Por fin salí licenciado de aquel infierno, no volví la vista atrás ni quería tener recuerdos de aquel desdichado lugar.
Para ingresar a la academia, que estaba enclabada en Madrid, en el barrio de Canillejas me informaron que tenía que esperar a los de mi convocatoria, esto eran dos meses.
Al no tener recursos ni dinero, ni más ropa que la puesta, y puesto que lo que sabía que me reportaba bastante dinero era el trabajo en la mina, volví a Asturias, esta vez haciendo auto-stop.
Me recogió un camionero en la carretera de Burgos a primera hora de la mañana. Al poco rato paramos a desayunar. Me dijo que me bajase del camión pero yo le dije que no tenía hambre, él seguía insistiendo y yo también en mis trece, que no tenía hambre y que aguantaría mejor el viaje con el estómago vacío. (Lo que tenía vacío era el bolsillo).

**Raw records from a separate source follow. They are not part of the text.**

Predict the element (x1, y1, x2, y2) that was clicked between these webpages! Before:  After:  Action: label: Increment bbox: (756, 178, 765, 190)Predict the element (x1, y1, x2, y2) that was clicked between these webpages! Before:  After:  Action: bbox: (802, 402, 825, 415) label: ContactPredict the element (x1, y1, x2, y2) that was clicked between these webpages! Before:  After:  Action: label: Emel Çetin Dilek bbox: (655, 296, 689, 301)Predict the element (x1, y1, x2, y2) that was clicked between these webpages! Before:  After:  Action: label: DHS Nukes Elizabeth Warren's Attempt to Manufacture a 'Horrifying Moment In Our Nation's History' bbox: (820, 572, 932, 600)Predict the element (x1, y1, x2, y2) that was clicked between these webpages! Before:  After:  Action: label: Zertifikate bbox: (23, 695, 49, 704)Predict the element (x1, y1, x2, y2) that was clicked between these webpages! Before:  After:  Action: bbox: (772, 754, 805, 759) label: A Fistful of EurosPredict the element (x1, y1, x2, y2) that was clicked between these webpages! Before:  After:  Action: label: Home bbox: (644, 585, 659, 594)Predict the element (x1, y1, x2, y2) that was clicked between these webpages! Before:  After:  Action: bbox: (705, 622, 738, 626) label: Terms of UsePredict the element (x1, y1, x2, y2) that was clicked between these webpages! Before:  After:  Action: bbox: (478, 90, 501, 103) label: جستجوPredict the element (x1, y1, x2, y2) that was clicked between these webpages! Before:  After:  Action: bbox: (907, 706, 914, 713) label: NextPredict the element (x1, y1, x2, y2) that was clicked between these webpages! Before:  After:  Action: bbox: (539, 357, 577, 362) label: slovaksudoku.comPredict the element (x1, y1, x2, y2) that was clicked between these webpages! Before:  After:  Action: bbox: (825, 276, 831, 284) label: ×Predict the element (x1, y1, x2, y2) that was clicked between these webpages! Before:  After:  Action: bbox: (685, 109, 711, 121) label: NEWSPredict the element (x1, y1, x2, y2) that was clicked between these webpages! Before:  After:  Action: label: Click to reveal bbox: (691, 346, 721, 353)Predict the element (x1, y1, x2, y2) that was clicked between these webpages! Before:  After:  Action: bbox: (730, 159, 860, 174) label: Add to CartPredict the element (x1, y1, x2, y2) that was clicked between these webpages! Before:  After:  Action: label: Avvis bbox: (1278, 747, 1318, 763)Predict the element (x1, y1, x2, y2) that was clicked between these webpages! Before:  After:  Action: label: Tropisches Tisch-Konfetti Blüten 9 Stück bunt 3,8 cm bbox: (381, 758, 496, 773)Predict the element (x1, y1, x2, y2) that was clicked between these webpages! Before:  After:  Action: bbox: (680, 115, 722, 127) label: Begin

Como el camión iba cargado de chatarra y hierros para los altos hornos de Bilbao, iba bastante lento por lo que tuvimos que parar a comer. De nuevo se repitió la misma conversación de la mañana. le dije que estaba malo y que prefería no comer para no ensuciarle el camión, sólo bajé para ir al servicio y le esperé en la cabina mientras él comía.
De nuevo proseguimos el viaje y de nuevo paramos, ésta vez a cenar. Allí yo me separaba de él. Otra vez que si cenábamos, y yo, ya no sabía qué decir... me sinceré con él. Le dije que no tenía dinero y que me daba mucha verguenza no poder ni siquiera poder invitarle a un café por el favor que me había hecho y lo bien que me había tratado. él me dijo:
entretenido que hemos llevado, charlando y no me dices que no tienes dinero ! -
A todo esto, ya estábamos sentados en una mesa del restaurante. Se acercó el camarero y nos preguntó que qué queríamos cenar. él pidió una sopa y medio pollo, el camarero me preguntó entonces y él le dijo que dos de lo mismo. cuando él se terminó la sopa, yo ya había terminado con la sopa, el medio pollo y la bandeja del pan. cuando regresó el camarero para tomar nota de los postres, el camionero pidió un plátano, y le dijo que a mí me trajese otro medio pollo y tres plátanos.
Terminamos de cenar, me explicó dónde tenía que coger el tren para Asturias, yo le dije que no, que me dijese cual era la carretera para seguir haciendo Auto.stop que no tenía dinero para el tren . Al despedirse de mí me entregó un billete de quinientas pesetas y me dijo:
- Bueno, espero que algún día pueda volverte a ver como policía .
yo no quería aceptarlo de ninguna manera, me metió el dinero en el bolsillo sin darme cuenta al abrazarme.
Cuando ya estaba subido al camión, me voceó que me mirase en el bolsillo.
Yo le dije, con bastante congoja, que le buscaría para devolverle con creces todo lo que había hecho ese día por mí .
Cuando llegué a Asturias, al mismo pozo minero donde tiempo atrás estuve trabajando, el Ingeniero, nada más verme me saludo y antes de que yo le pidiese de nuevo trabajo me dijo que mi puesto siempre estaba libre para mí, que a la mañana siguiente ya podía comenzar.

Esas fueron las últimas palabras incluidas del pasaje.